## Texto citado

▽

Uno de los dos reporteros enseñó al otro un brevísimo suelto de prensa que en siete u ocho disimuladas líneas informaba de la resurrección de un hombre que había estado escondido desde la Guerra Civil. Treinta años justos. Ya la información, según creemos recordar, tildaba de tonto a aquel desdichado.
Una vez despachados sus negocios en la Redacción, Torbado y Leguineche se metieron en una taberna de la vecindad para beber un vaso de vino y comentar tan sorprendente noticia. Sin plantearse muchos conflictos ni dilemas, y dado que los dos vivían —y así continuarían hasta hoy— como freelance de un oficio que les apasionaba, es decir, libres de empleo y de ataduras, decidieron escribir un reportaje, o varios, o un libro entero, acerca de aquel género de personas que, para su sorpresa y espanto, no habían pisado la calle al menos desde el mismo Día de la Victoria, es decir, desde antes de que ellos nacieran. Conviene recordar que, aun tan jóvenes, los dos amigos periodistas no andaban escasos de experiencia. Leguineche había dado ya la vuelta al mundo, durante dos años, con un grupo de colegas extranjeros, y era coautor de un par de libros de actualidad. Torbado había publicado ya tres o cuatro libros, entre ellos la novela Las corrupciones, que fue primer Premio Alfaguara en 1965, y también había viajado lo suyo. Por no mencionar otras hazañas de sus biografías.

△

## Datos de origen
▽

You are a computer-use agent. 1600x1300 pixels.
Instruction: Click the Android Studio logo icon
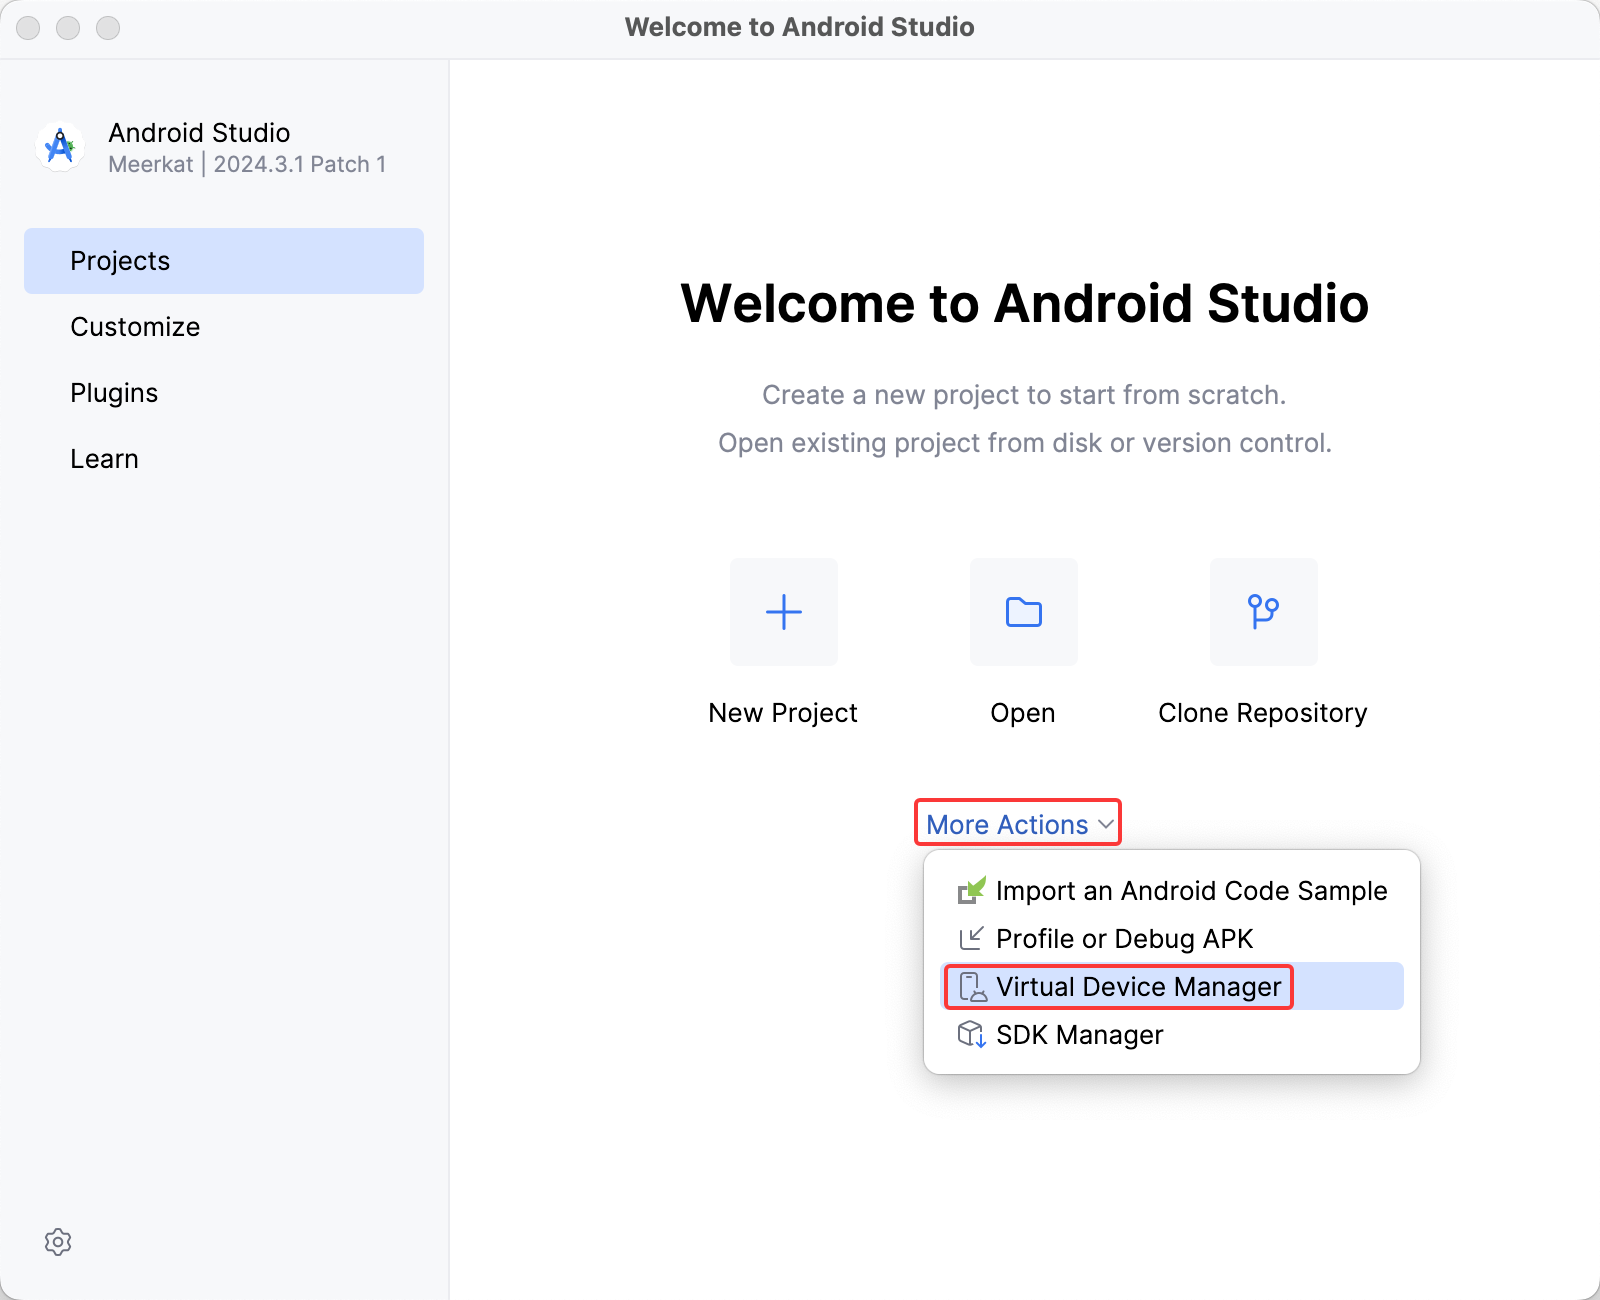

△

## Objetivo
Transcribe íntegro y palabra por palabra el texto citado sobre los dos reporteros.

## Resultado del ejercicio
Uno de los dos reporteros enseñó al otro un brevísimo suelto de prensa que en siete u ocho disimuladas líneas informaba de la resurrección de un hombre que había estado escondido desde la Guerra Civil. Treinta años justos. Ya la información, según creemos recordar, tildaba de tonto a aquel desdichado.
Una vez despachados sus negocios en la Redacción, Torbado y Leguineche se metieron en una taberna de la vecindad para beber un vaso de vino y comentar tan sorprendente noticia. Sin plantearse muchos conflictos ni dilemas, y dado que los dos vivían —y así continuarían hasta hoy— como freelance de un oficio que les apasionaba, es decir, libres de empleo y de ataduras, decidieron escribir un reportaje, o varios, o un libro entero, acerca de aquel género de personas que, para su sorpresa y espanto, no habían pisado la calle al menos desde el mismo Día de la Victoria, es decir, desde antes de que ellos nacieran. Conviene recordar que, aun tan jóvenes, los dos amigos periodistas no andaban escasos de experiencia. Leguineche había dado ya la vuelta al mundo, durante dos años, con un grupo de colegas extranjeros, y era coautor de un par de libros de actualidad. Torbado había publicado ya tres o cuatro libros, entre ellos la novela Las corrupciones, que fue primer Premio Alfaguara en 1965, y también había viajado lo suyo. Por no mencionar otras hazañas de sus biografías.